Viggo Mortensen kendisini derinden etkileyen 4 filmi seçti

Viggo Mortensen

Klasik filmleri izleyicilerle buluşturan TCM’nin konuğu olan Viggo Mortensen, kendisini derinden etkileyen filmlerden oluşan, dört filmlik bir seçki hazırladı.

A History of Violence, Captain Fantastic ve The Lord of the Rings üçlemesi gibi filmlerdeki rolleriyle tanınan başarılı oyuncu Viggo Mortensen, son yıllarda yönetmen olarak da adından söz ettiriyor. 2020 yapımı Falling ile ilk uzun metrajlısına imza atan Mortensen, bu hafta da western türündeki ikinci filmi The Dead Don’t Hurt‘ü sinemaseverlerle buluşturdu. Yeni filminin tanıtım çalışmaları kapsamında çeşitli röportajlar veren Viggo Mortensen, geçtiğimiz günlerde de klasik filmlerin gösterimi konusunda en önemli platformlardan biri olan Turner Classic Movies (TCM)’e konuk oldu.

TCM, geçtiğimiz yıl kapatılmanın eşiğine gelmiş ama Martin Scorsese, Steven Spielberg ve Paul Thomas Anderson gibi sinemacıların devreye girmesiyle ayakta kalmıştı. Bu yönetmenlerin TCM’nin sahibi olan Warner Bros. Discovery ile yaptığı anlaşmanın bir parçası da tanınmış sinemacıların TCM için küratörlük yapması ve çeşitli seçkiler hazırlamasıydı. O günden beri pek çok isim TCM için favori klasik filmlerini bir araya getirdikleri seçkiler hazırladı. TCM’de konuk küratör rolünü bu hafta da Viggo Mortensen üstlendi. Ünlü oyuncu, özellikle sinema kariyeri konusunda kendisini derinden etkileyen dört filmi bir araya getirdiği bir seçki hazırladı.

Stagecoach (1939), Yön: John Ford

“John Ford’dan bahsetmeden western janrından söz etmek mümkün değil. Bugün bu filmleri izlediğinizde, bu karakterlerin klişe olduğunu düşünebilirsiniz. Çünkü bu tarz karakterlerin çıkış noktası bu filmler ve John Ford onları başarıyla ele alıyor. Günün sonunda bu karakterler, onlardan beklemeyeceğiniz yollar izliyorlar.”
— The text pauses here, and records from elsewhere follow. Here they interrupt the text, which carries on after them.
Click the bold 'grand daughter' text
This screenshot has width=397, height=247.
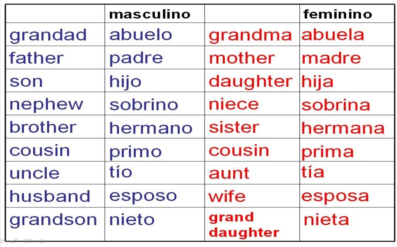tap(244, 225)
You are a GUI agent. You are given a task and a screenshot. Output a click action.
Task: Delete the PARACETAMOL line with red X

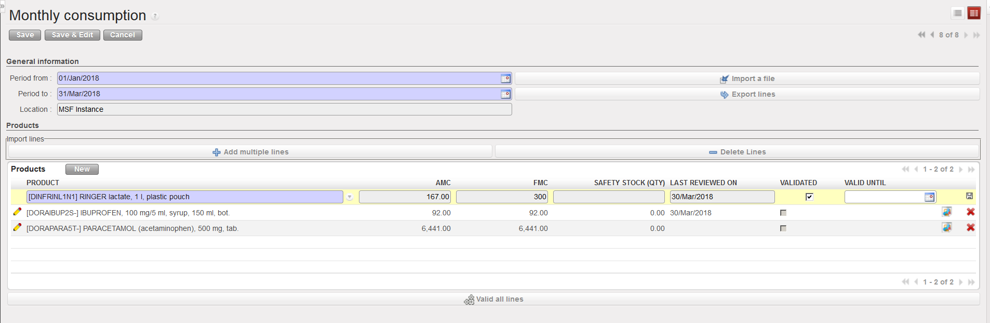[x=970, y=228]
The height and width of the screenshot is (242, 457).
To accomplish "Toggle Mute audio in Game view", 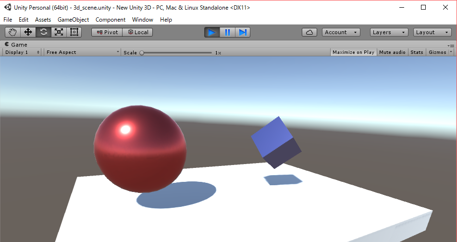I will coord(392,52).
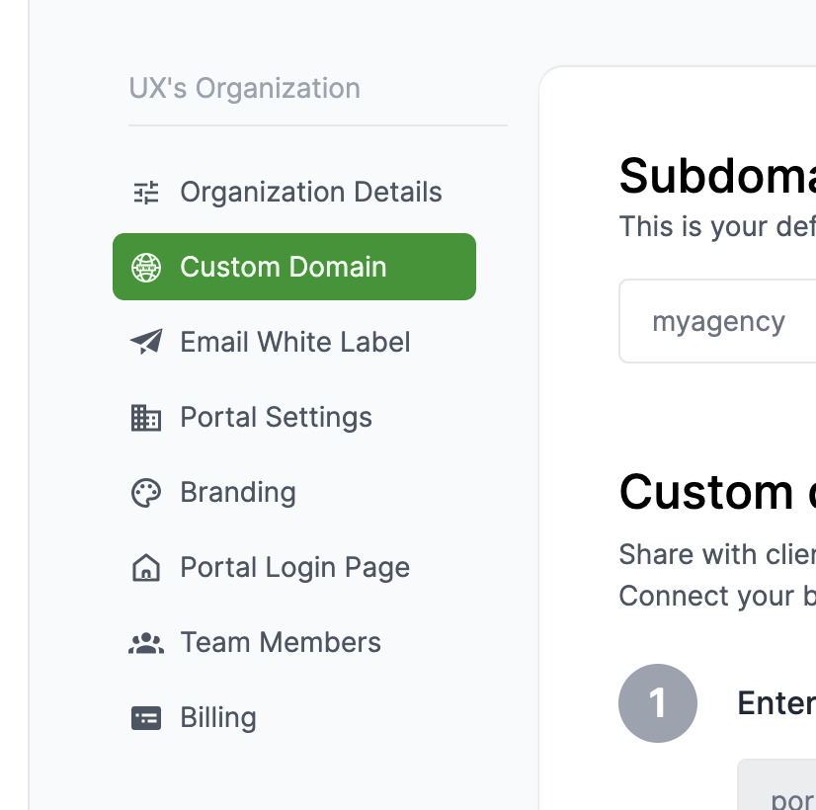Click the globe icon for Custom Domain

[146, 267]
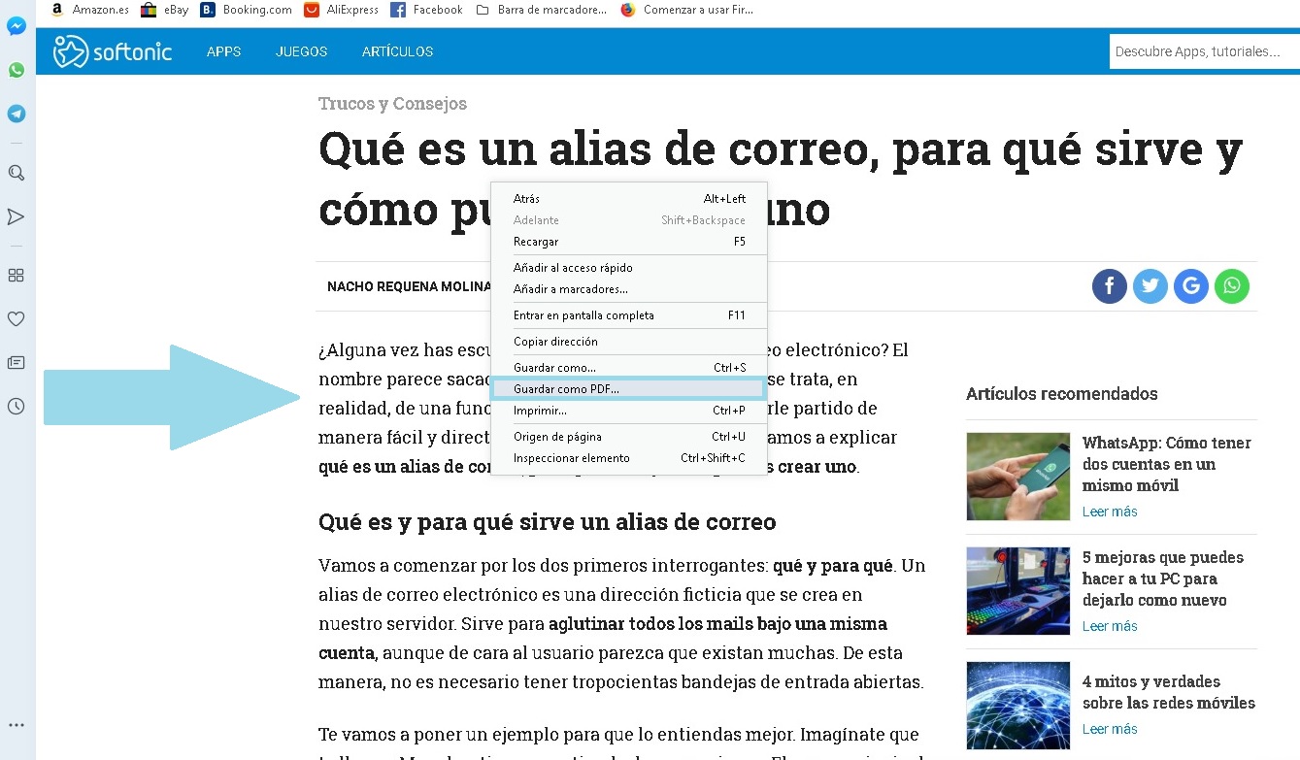Open the PC improvements article thumbnail

[1017, 590]
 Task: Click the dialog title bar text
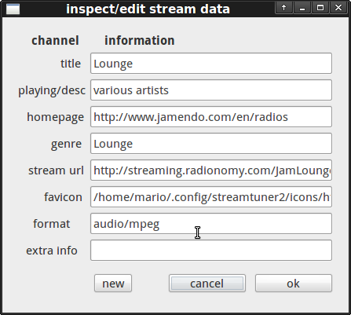148,9
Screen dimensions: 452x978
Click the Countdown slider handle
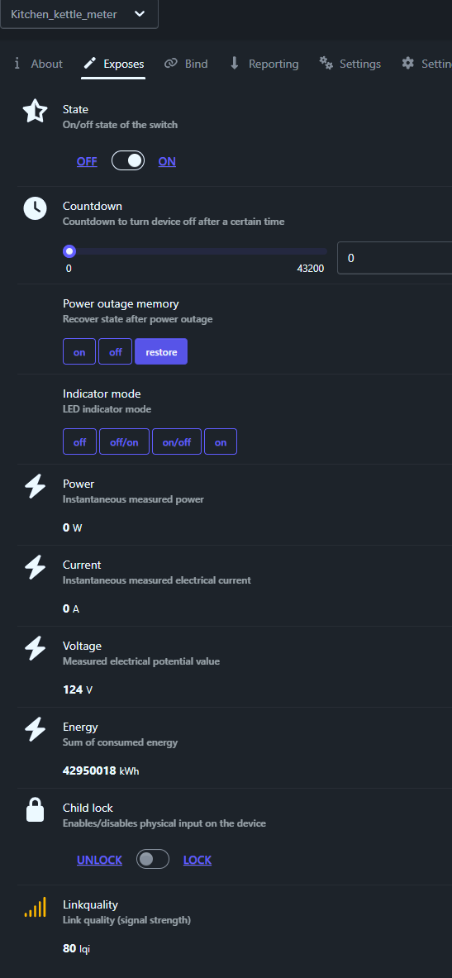(x=69, y=251)
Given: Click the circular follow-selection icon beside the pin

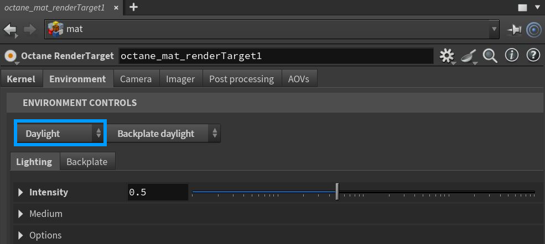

If I Should Die Before I Wake (1952). Yön: Carlos Hugo Christenson

“Bu film, babası polis olan Lucho adlı bir çocuğun perspektifinden anlatılan, rahatsız edici türde bir peri masalı. (…) Size Hansel & Gretel’i andırabilir. Fritz Lang’in M’ini hatırlatabilir. Ve bir bakıma, görselliğiyle ve tonuyla bana Charles Launghton’ın Night of the Hunter’ını da andırıyor.”

La Pointe Courte (1959), Yön: Agnes Varda

“Agnes Varda ile hayatının sonuna doğru tanışma şansına erişmiştim ve bu ilk filmimi yönetmeden hemen önceydi. Bana neler yaptığımı sordu; Ben de ilk filmimi çekmek üzere olduğumu söyledim. ‘Aa ne güzel, seyirciye bir şey göstermemeye özen göster’ dedi. Ben de ‘Bu görsel bir sanat, izleyiciye bir şey gösterme derken ne demek istiyorsun?’ diye sordum. ‘Demek istediğim gösterme, onun yerine hikâye anlatıcılığı yeteneğinle onlarda bir şeyler görme isteği yarat. Onlara gösterme. Onların görmek istemelerini sağla.’ dedi”

The Great Santini (1979), Yön: Lewis John Carlino

“Bu özel bir film. Bir tür çarpık bir komedi ama son derece gergin yüzleşme sahneleri var; Özellikle de Robert Duvall ve Michael O’Keefe’in canlandırdığı baba ile oğlu arasında. İlk izlediğimde hem Duvall ve O’Keefe’in, hem de Blyte Danner’ın performansından çok etkilenmiştim.”